Over the past few weeks I’ve advised a half dozen entrepreneurs at various stages of startupdom. I have a lot less time to chat or review things because I’m working full time, serving on the school board, and developing my own stuff nights and weekends.
So I cut to the chase. “What are you selling, who’s buying it, what are they paying for it, and how often?”, and change the verb tense depending on their stage. It really focuses the conversation on what the business is.
Ideas are great. I love to hear ideas and shoot the shit about them. But business is primarily about income and expense, and if you have none for the former then the latter is going to stop you in you tracks eventually.
Follow the money. Stop guessing about where it will come from. Figure it out.
Call potential customers.
Talk about the benefit of your offering, and ask them if they’d be interested, and if so, what they think it would cost. Let them know you’re a startup and doing research. Some will be too busy to help you. Others won’t want to put the phone down.
Listen to them all, ask probing questions, but mostly let them tell you what their issues are related to your proposed product.

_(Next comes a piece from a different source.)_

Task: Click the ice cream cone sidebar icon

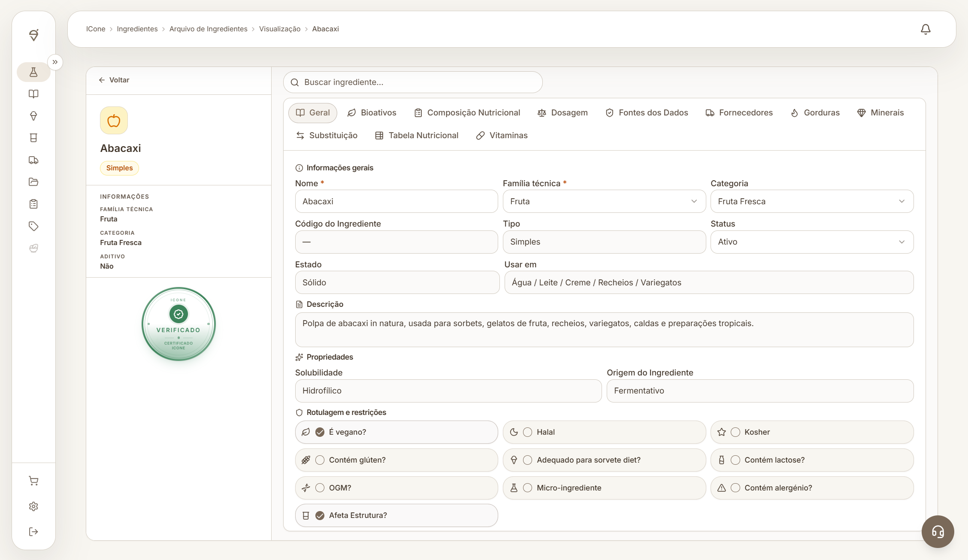Action: click(x=33, y=116)
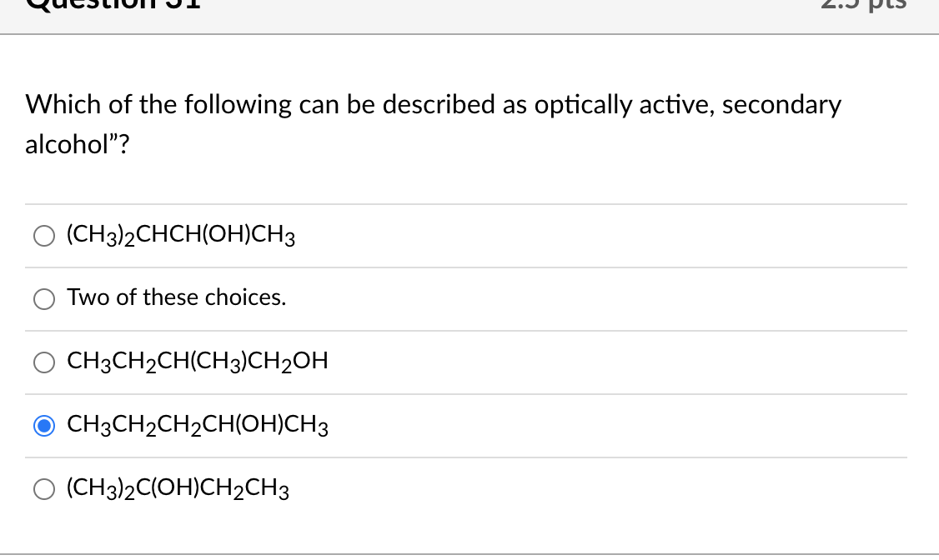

Should I go to this conference? No, I don’t think so. You need to sell something and get some early reference customers. Should I go to this other conference? Sure, it will help you sell something and get some early reference customers. Should I hire a PR firm? No, you need to get some early customers first. Should I raise $750k? No it’s more than you can put to productive use and you need to show that you can scale sales with half of that.
See where this is headed?
Nothing happens until you make a sale. If you’re already selling, you might test higher price points; are you leaving money on the table? Who’s looked at you but passed? Talk with them and ask why (in the form of 5 or 6 questions, and be respectful of their time).
We make assumptions all day long–that’s part of the risk. But you need to test those assumptions with constant research into prospects, existing customers, and lost prospects. Get into the habit of talking to a few customers or prospects a day.
That’s where your answers are.
They aren’t here on this blog, they aren’t in Lean Startup, they aren’t in your business plan, or Techcrunch, or some event, or some meetup, or a call with me.
Start with the customer, and everything else will fall in place.